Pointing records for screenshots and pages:
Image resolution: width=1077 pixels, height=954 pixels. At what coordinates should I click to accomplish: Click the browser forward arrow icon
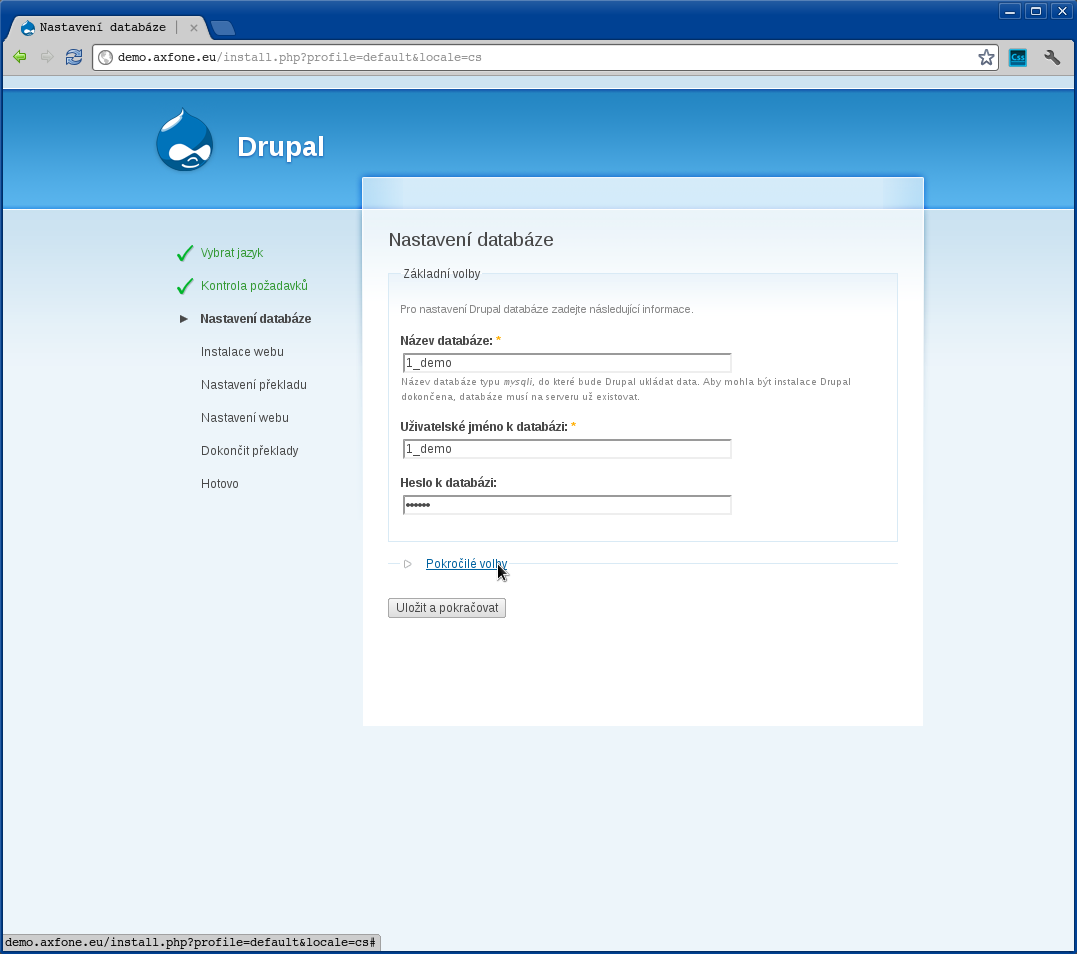46,57
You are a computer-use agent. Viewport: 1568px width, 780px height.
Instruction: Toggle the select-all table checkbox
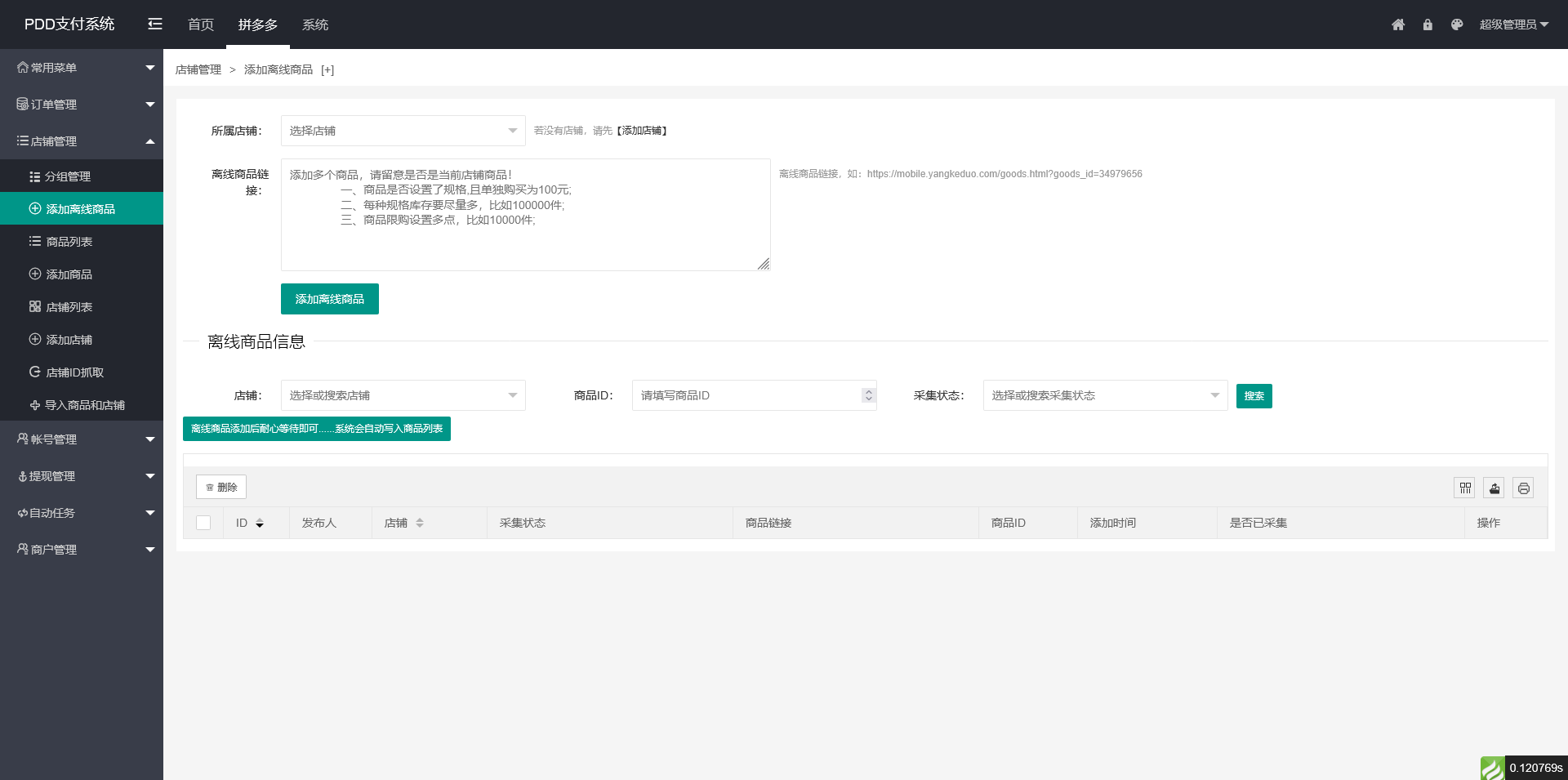204,524
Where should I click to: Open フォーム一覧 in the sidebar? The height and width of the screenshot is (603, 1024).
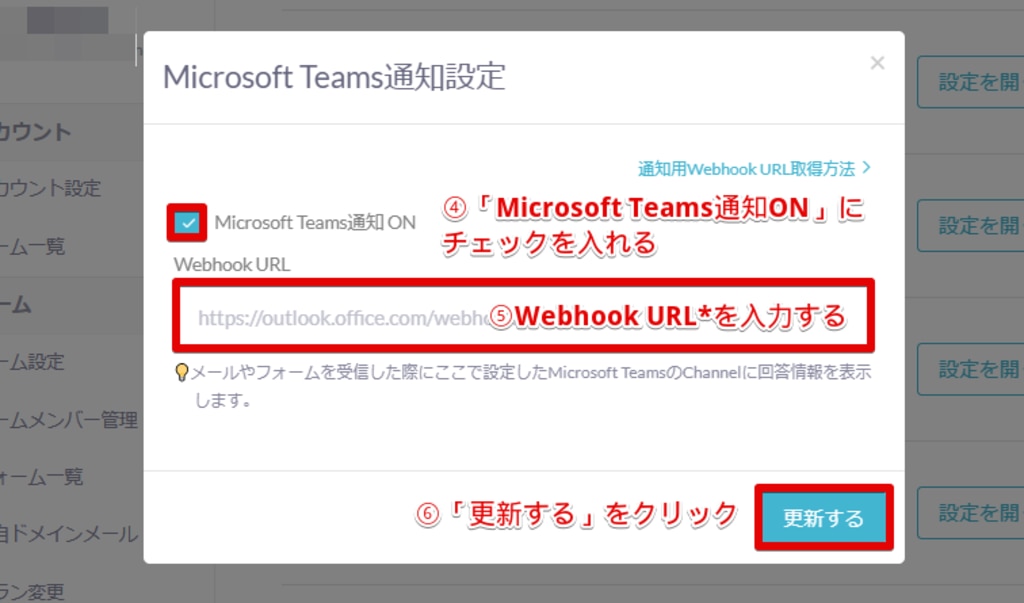pos(42,477)
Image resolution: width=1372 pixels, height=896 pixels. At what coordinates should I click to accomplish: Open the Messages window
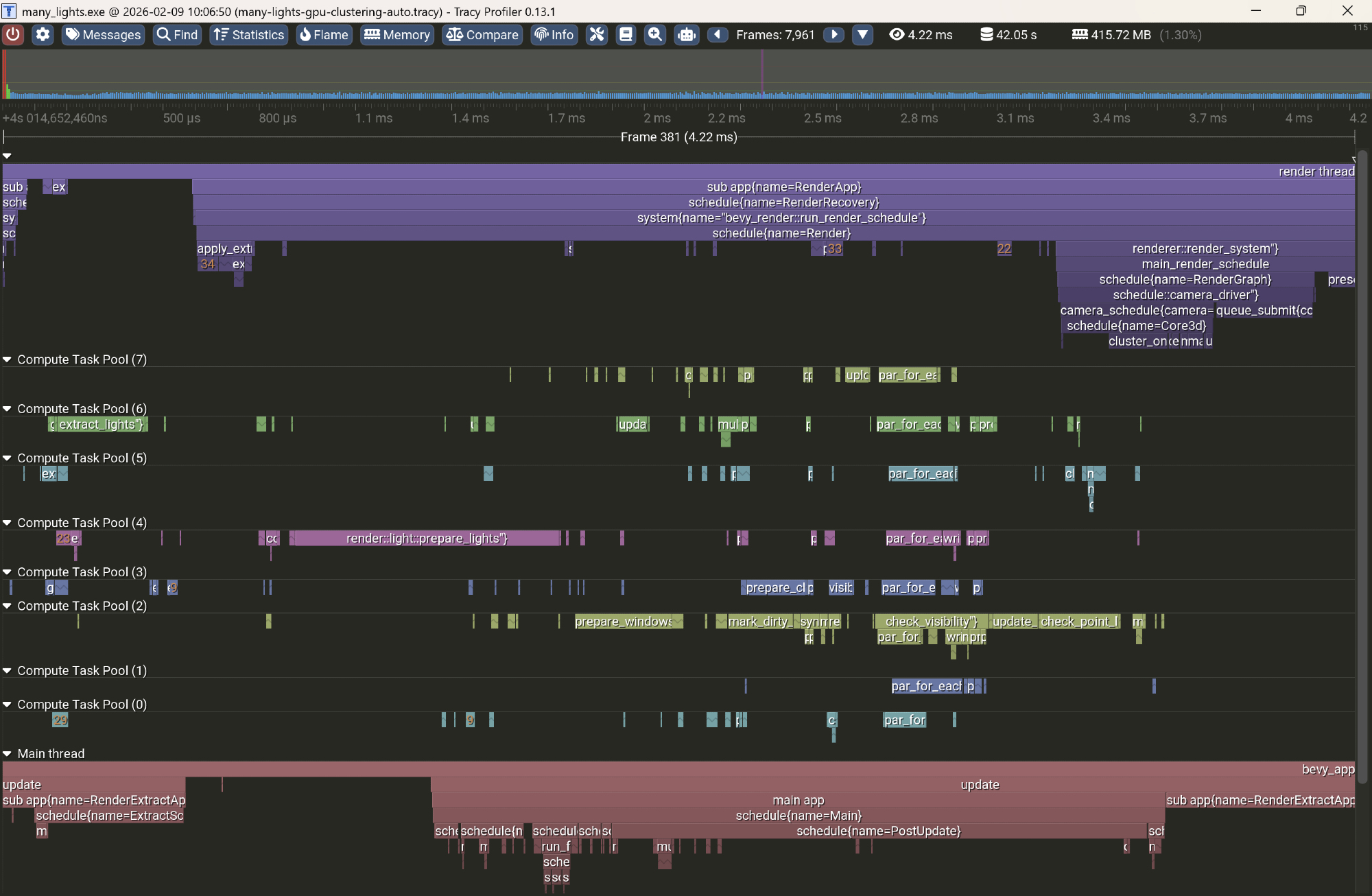pos(104,34)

• [WHAT NEEDS TO BE DONE]: Rewrite all the records above, substituting "Screenshot size" for every "Image resolution" and leaving everything else unchanged. Omit the pictures.

• [COMPLETED EXERCISE]:
Screenshot size: width=1077 pixels, height=954 pixels. At what coordinates should I click to accomplish: Click the browser forward arrow icon
46,57
You are a computer-use agent. Viewport: 1568px width, 780px height.
Instruction: Toggle the select-all table checkbox
204,524
Where should I click to: Open フォーム一覧 in the sidebar? The height and width of the screenshot is (603, 1024).
pos(42,477)
Screenshot size: width=1372 pixels, height=896 pixels. At what coordinates should I click to accomplish: Open the Messages window
pos(104,34)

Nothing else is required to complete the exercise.